I feel like there must be a simple way of doing this and perhaps I'm being a moron.

Any help would be very much appreciated! And let me know if I've missed some detail.


Solution

  • There is a possibility of using a custom combinatoric function in expand. Most often this function is zip, however, in your case the nested dictionary shape will require designing a custom function. Instead, a simpler solution is to use Python to construct the list of desired files.

    d = {
        "foo": {
            "bar1": {
                "A1": {"name": "A1", "path": "/path/to/A1"},
                "B1": {"name": "B1", "path": "/path/to/B1"},
                "C1": {"name": "C1", "path": "/path/to/C1"},
                "D1": {"name": "D1", "path": "/path/to/D1"},
            },
            "bar2": {
                "A2": {"name": "A2", "path": "/path/to/A2"},
                "B2": {"name": "B2", "path": "/path/to/B2"},
                "C2": {"name": "C2", "path": "/path/to/C2"},
                "D2": {"name": "D2", "path": "/path/to/D2"},
            },
        }
    }
    
    list_files = []
    
    for key in d["foo"]:
        for nested_key in d["foo"][key]:
            _tmp = f"tmp/{key}/{nested_key}.bam"
            list_files.append(_tmp)
    
    print(*list_files, sep="\n")
    #tmp/bar1/A1.bam
    #tmp/bar1/B1.bam
    #tmp/bar1/C1.bam
    #tmp/bar1/D1.bam
    #tmp/bar2/A2.bam
    #tmp/bar2/B2.bam
    #tmp/bar2/C2.bam
    #tmp/bar2/D2.bam

EXERCISE
According to the solution above, which function is most often used as the custom combining function in expand?

RECORD EXCERPTS
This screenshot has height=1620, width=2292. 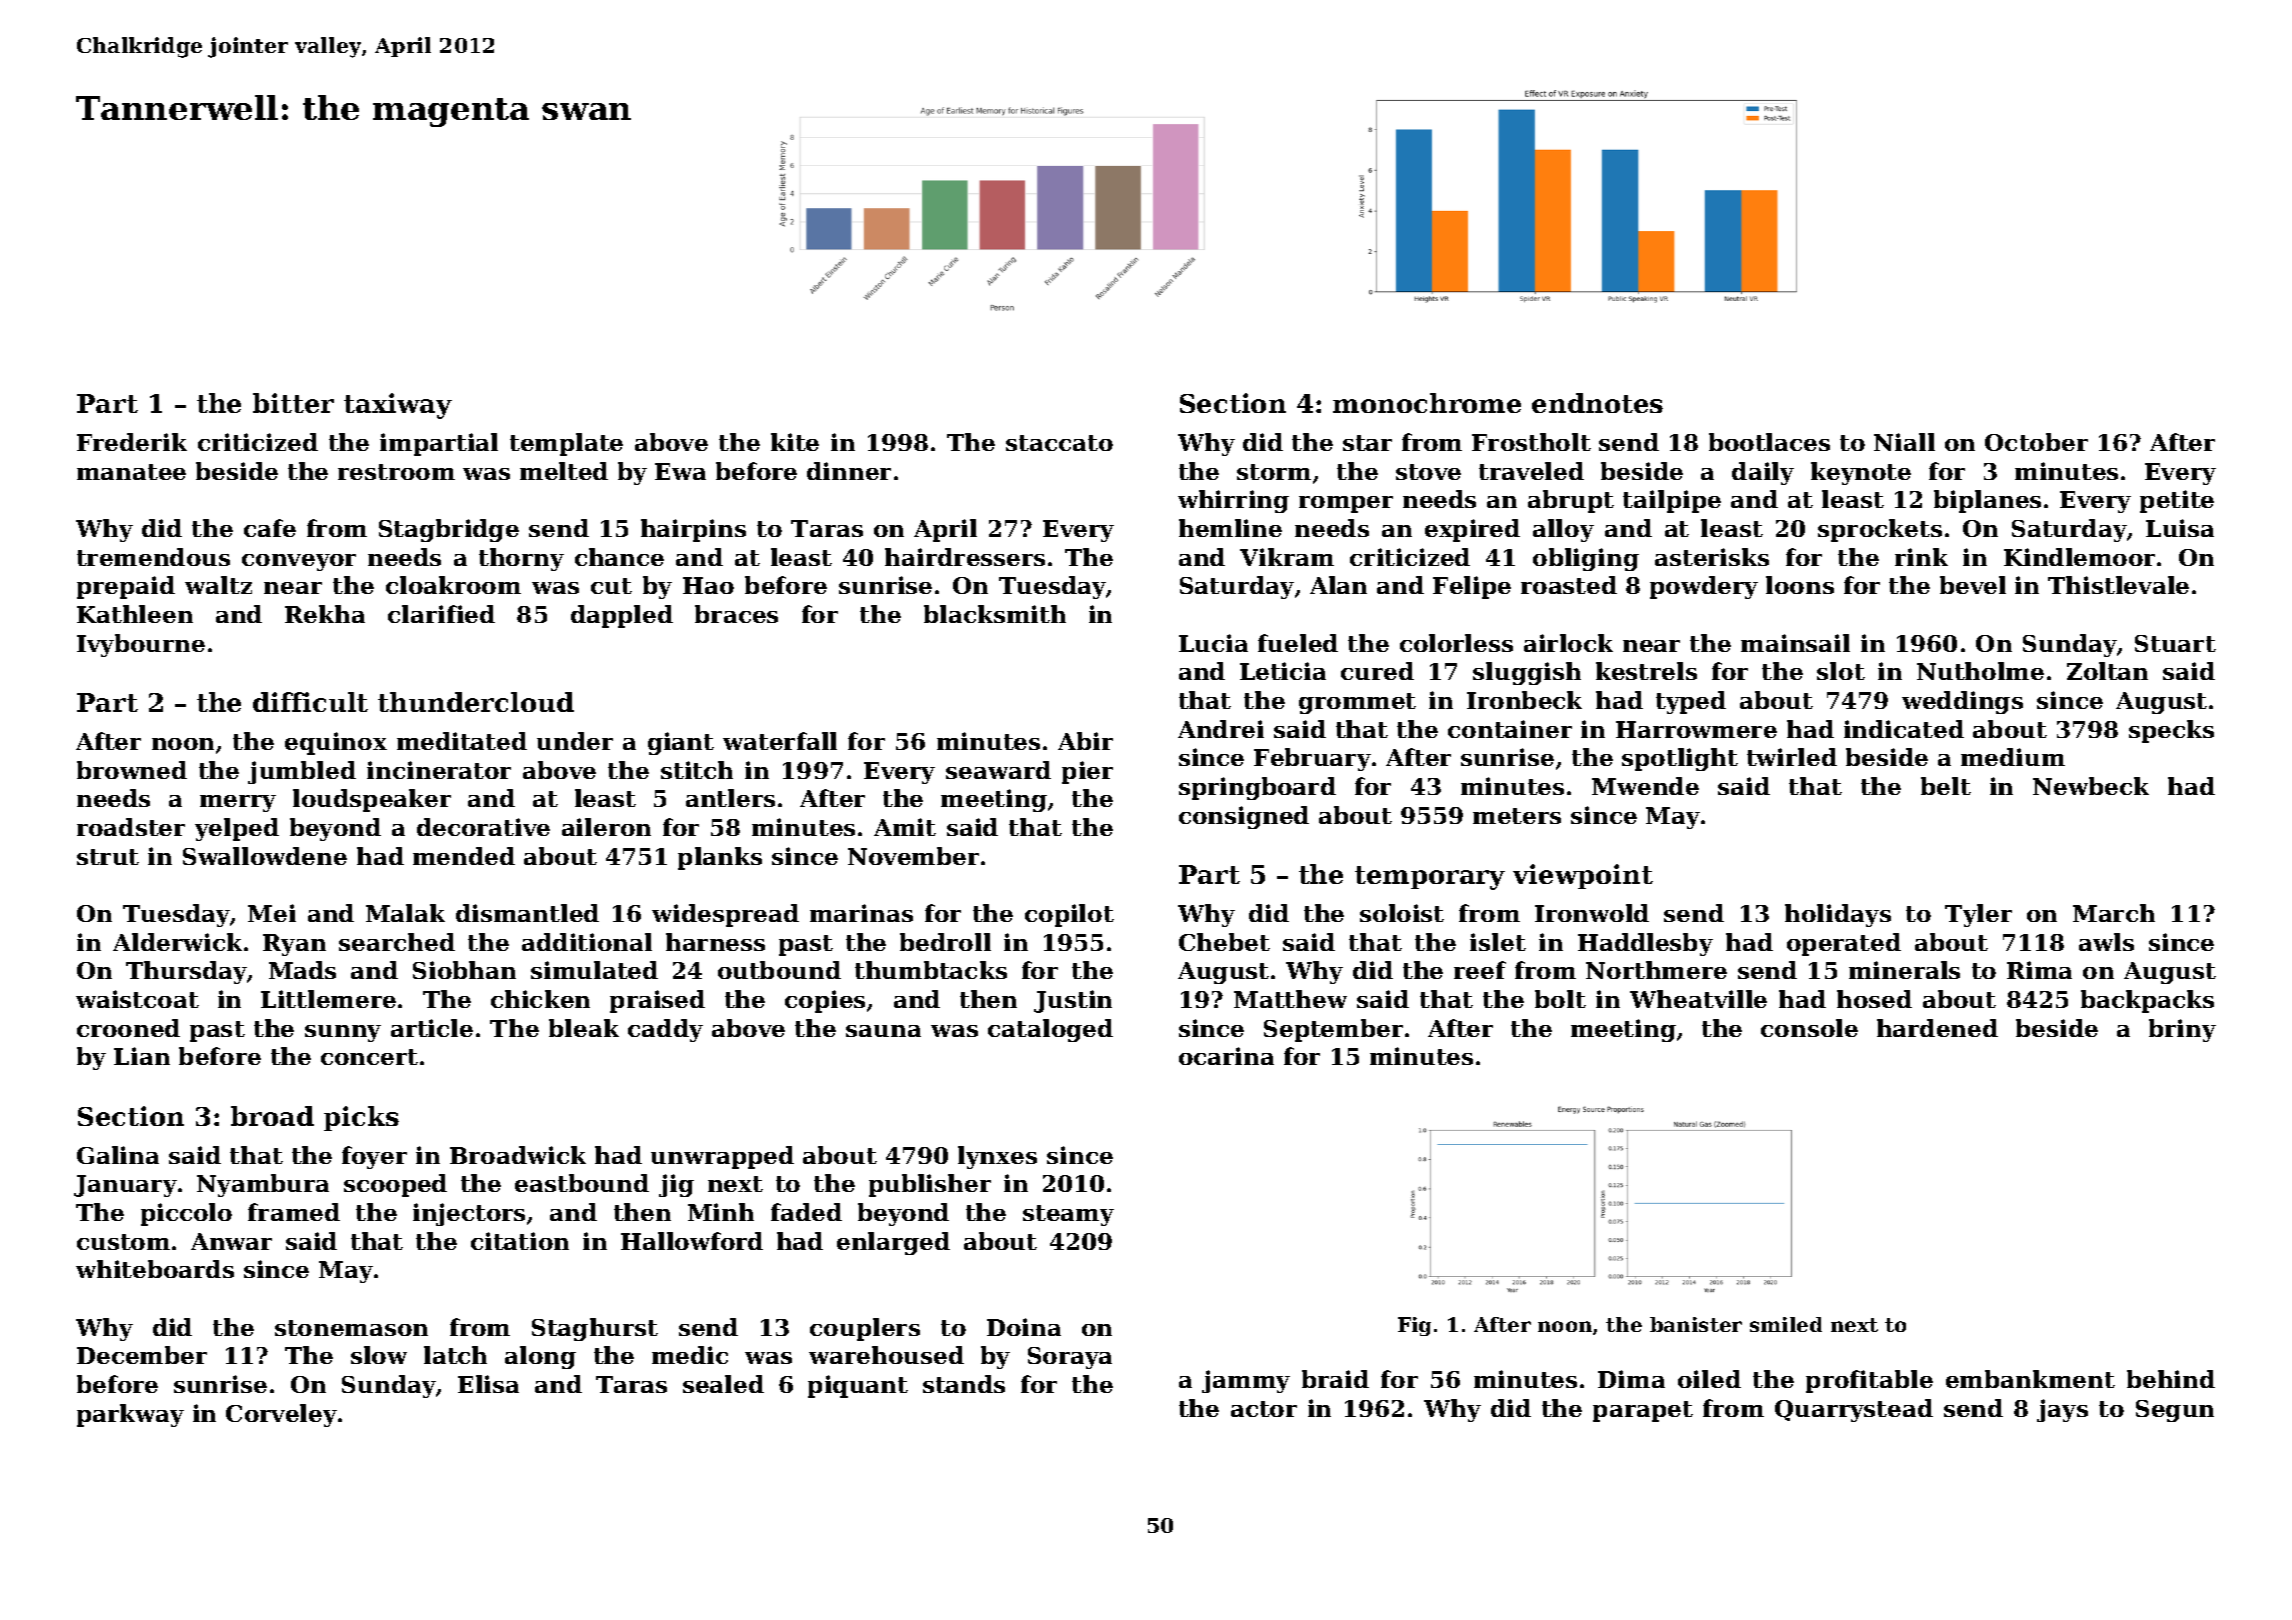 I want to click on Niall, so click(x=1904, y=442).
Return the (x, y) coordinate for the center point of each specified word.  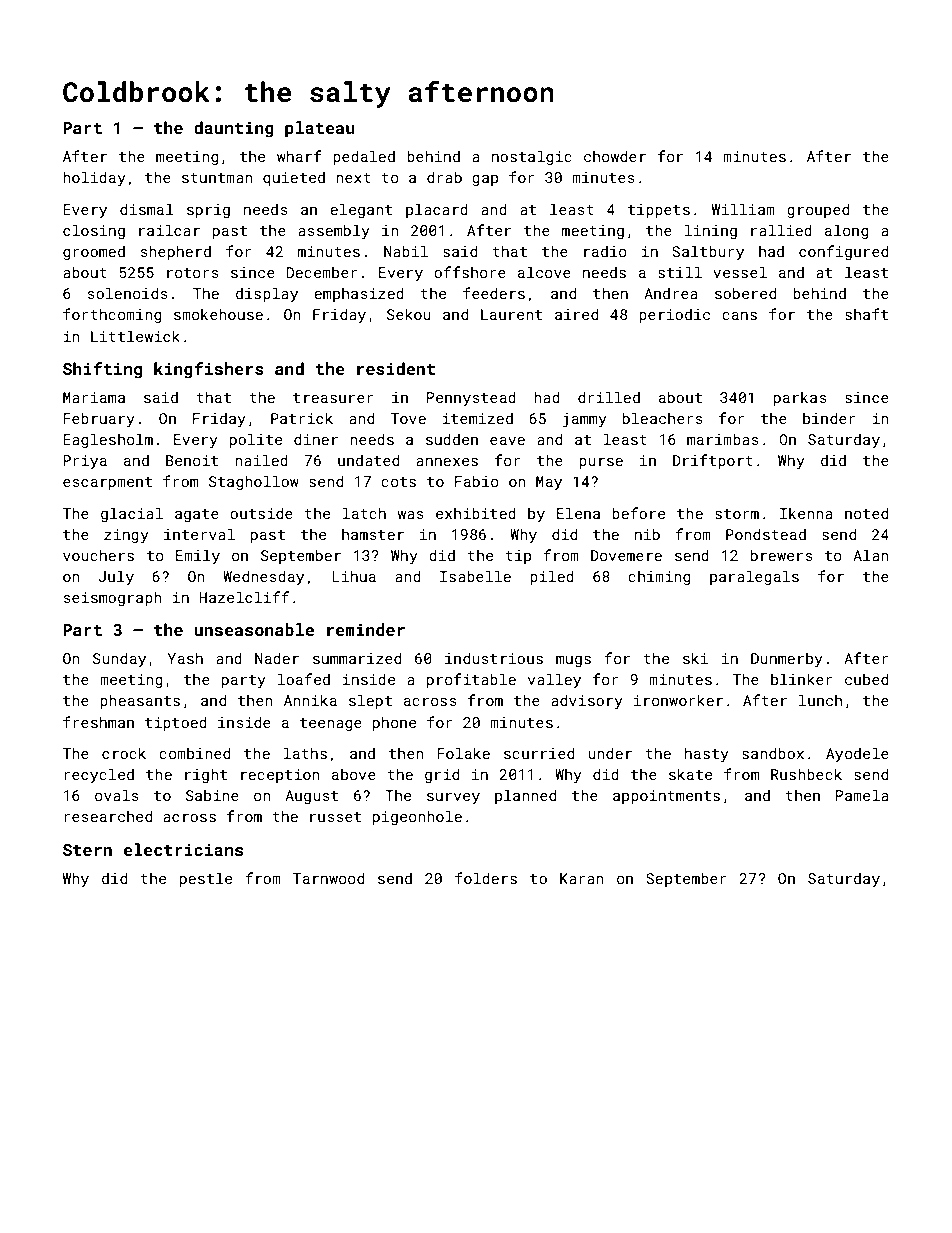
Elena (578, 513)
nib (647, 534)
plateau (319, 129)
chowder (615, 156)
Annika (310, 700)
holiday (94, 178)
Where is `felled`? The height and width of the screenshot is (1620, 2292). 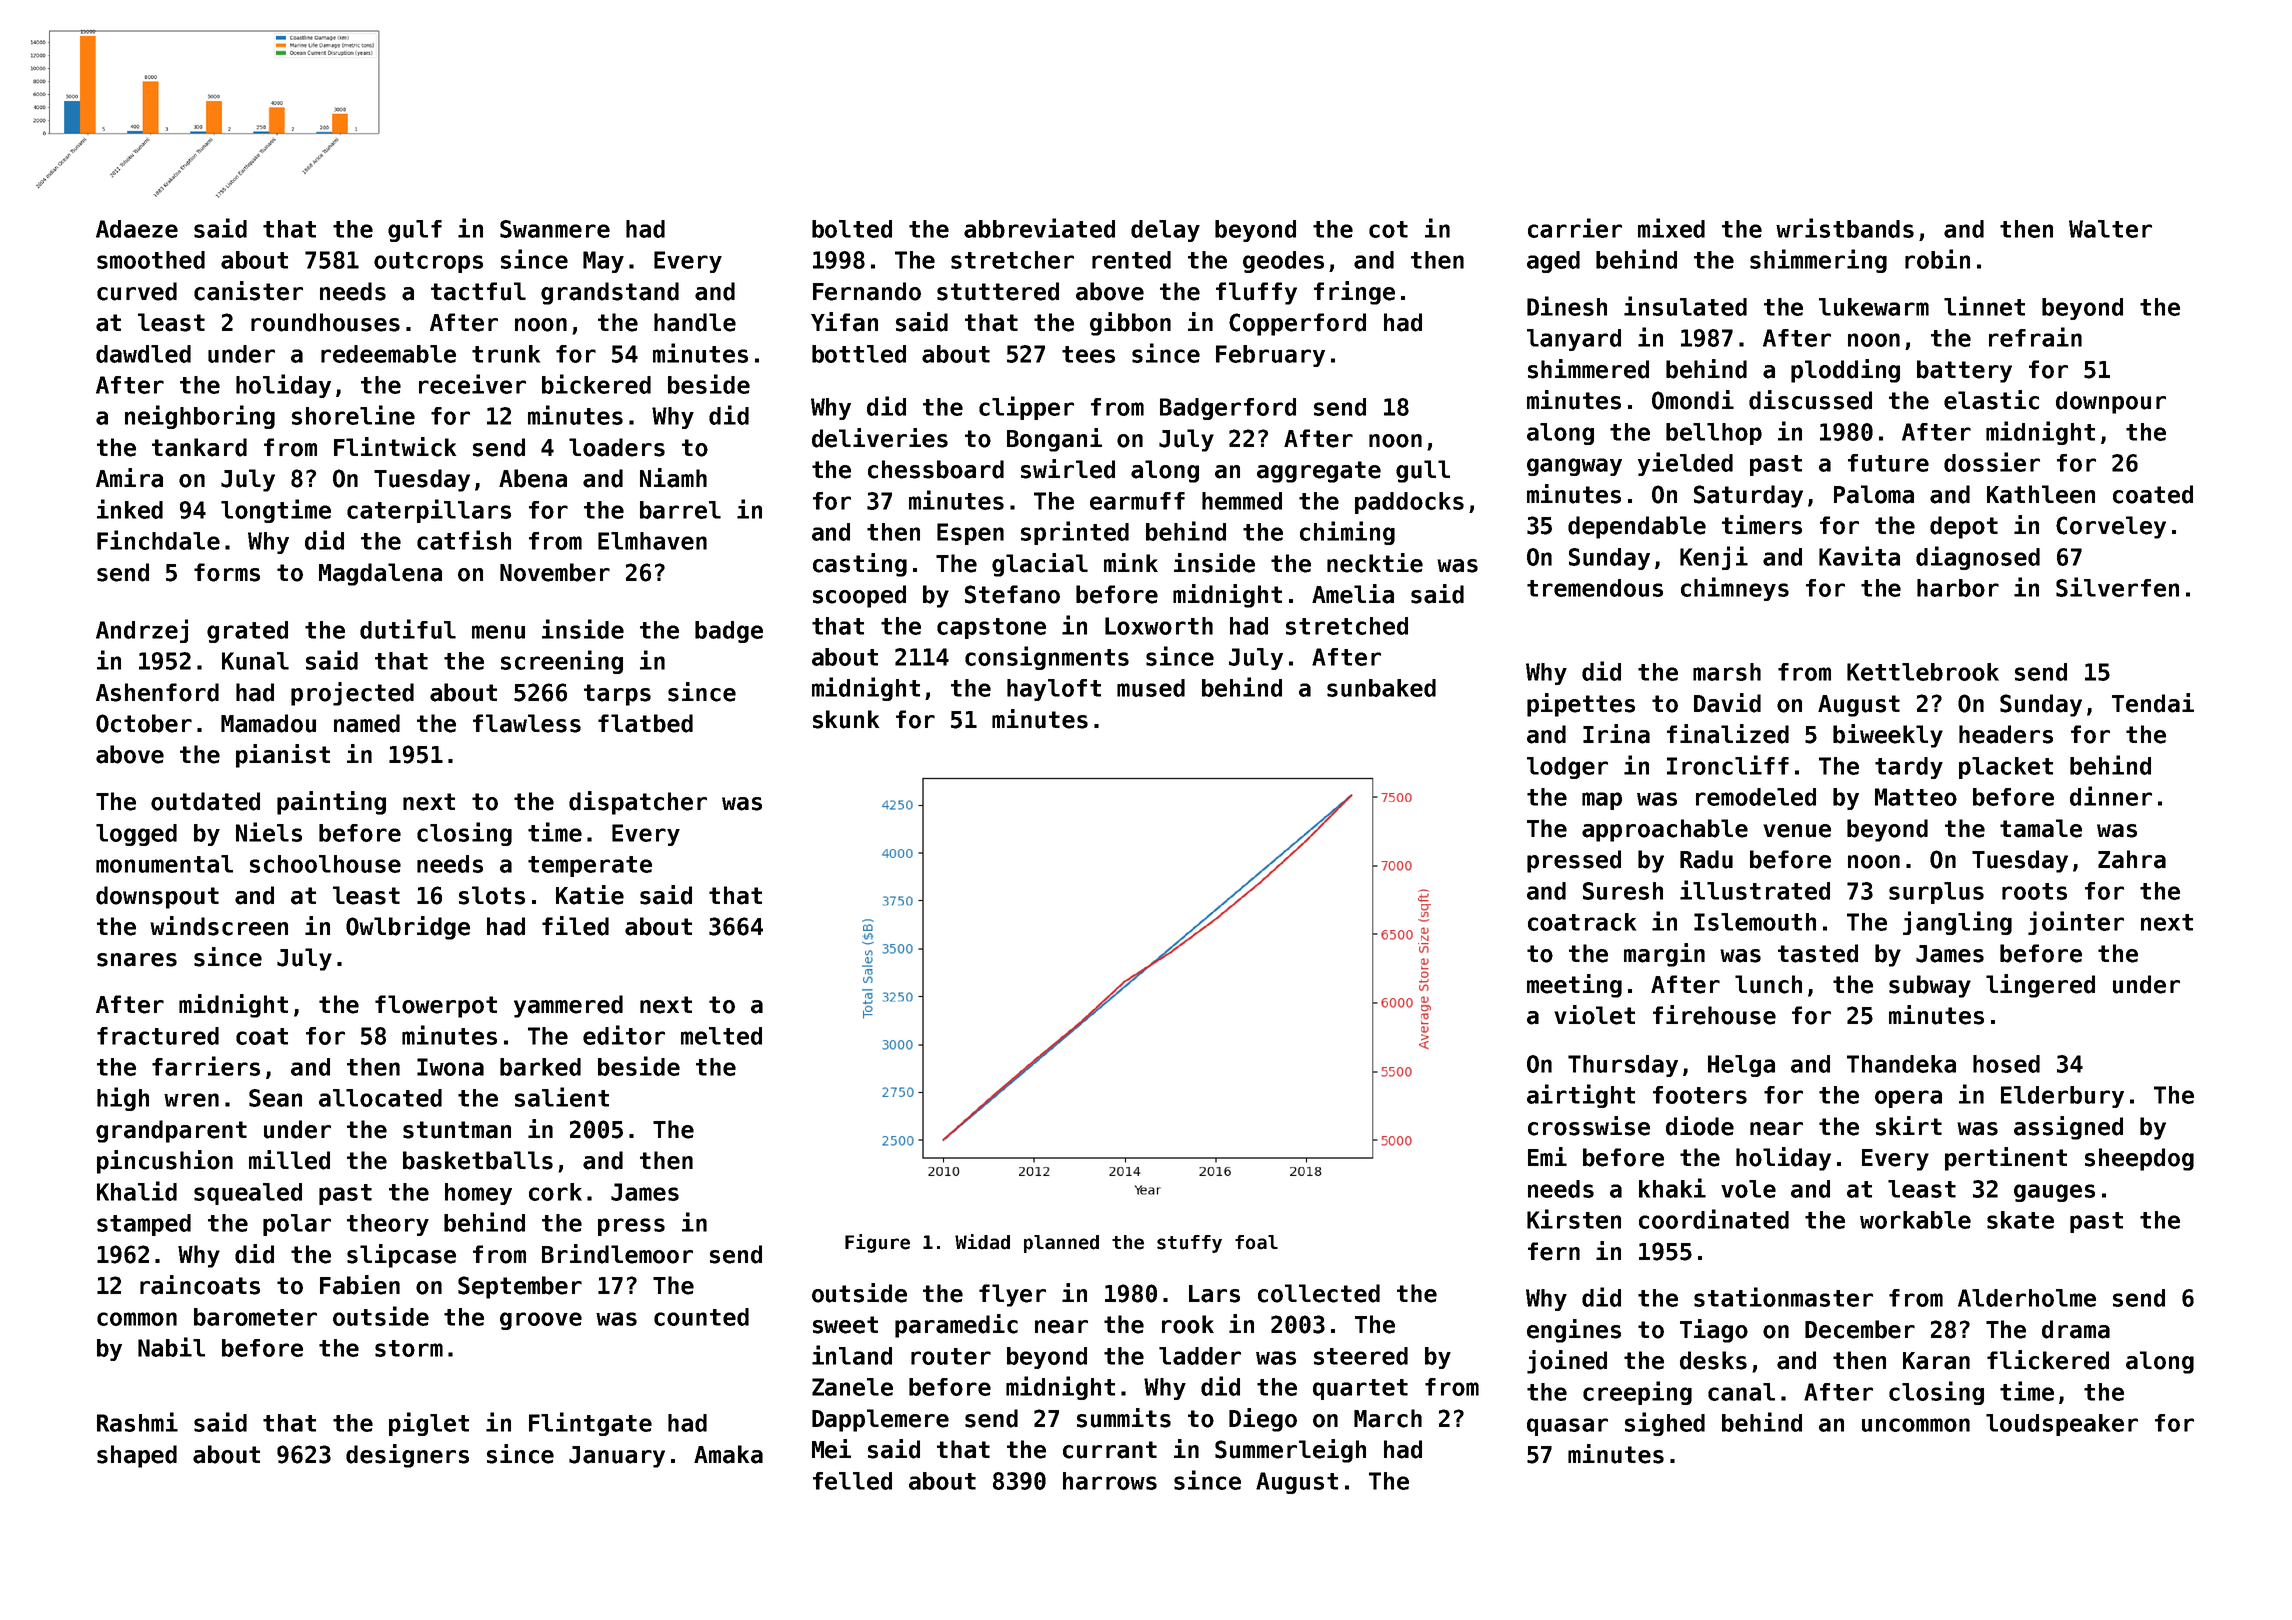
felled is located at coordinates (852, 1481).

RESULT OF THE TASK
zip